The main AEs identified during this study included urinary tract and genital tract infections, respiratory tract infections, and skin conditions, which were similar to the AEs reported in Japanese clinical studies of other SGLT2 inhibitors [3-9]. Three serious AEs were observed, including ketosis, unstable angina, and urinary tract infection. Ketosis occurred in a patient who did not suspend treatment when vomiting and diarrhea occurred, emphasizing the importance of patient education about handling acute illness. As patients with a higher baseline HbA1c had increased urinary glucose excretion, osmotic diuresis may be greater during the early treatment period, and such patients should be encouraged to maintain sufficient water intake.
Conclusion
In the present interim analysis of the ASSIGN-K study, clinical characteristics influencing the changes in HbA1c and BW after 12 weeks of ipragliflozin treatment were investigated. HbA1c and BW both showed a significant decrease after 4 weeks of treatment and there was a further significant reduction from week 4 to week 12. This study revealed that there was greater improvement in HbA1c with ipragliflozin treatment as baseline HbA1c increased and the disease duration became shorter, while baseline BMI did not influence the change in HbA1c. Regarding BW, it was demonstrated that a higher baseline BMI was associated with larger weight loss, while a higher baseline HbA1c was associated with smaller weight loss.

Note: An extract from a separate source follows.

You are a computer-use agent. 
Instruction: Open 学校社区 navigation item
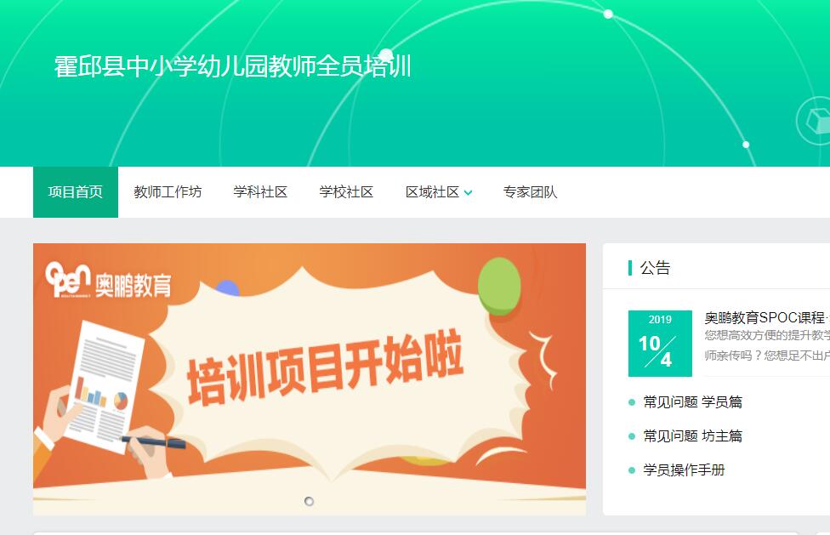346,192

This study confirmed that the short-term efficacy and safety of ipragliflozin were consistent with findings obtained in previous Japanese clinical studies. It seems that SGLT2 inhibitors can reduce HbA1c in patients with a higher baseline HbA1c and shorter duration of diabetes irrespective of baseline BMI, which suggests that current treatment policies for diabetes could be re-examined.
Acknowledgement
ASSIGN-K is a prospective study of the Kanagawa Physicians Association that is currently in progress. We would like to thank the physicians and staff of the Kanagawa Physicians Association involved in the research and the patients participating in this study.
Disclosure
The authors declare that there is no conflict of interest regarding the publication of this paper. This research was planned by the Study Group of the Diabetes Committee of Kanagawa Physicians Association and was financially supported by Astellas Pharma, Inc. The company was not involved in the study design, patient enrollment, data aggregation and analysis, data interpretation, or preparation of this report.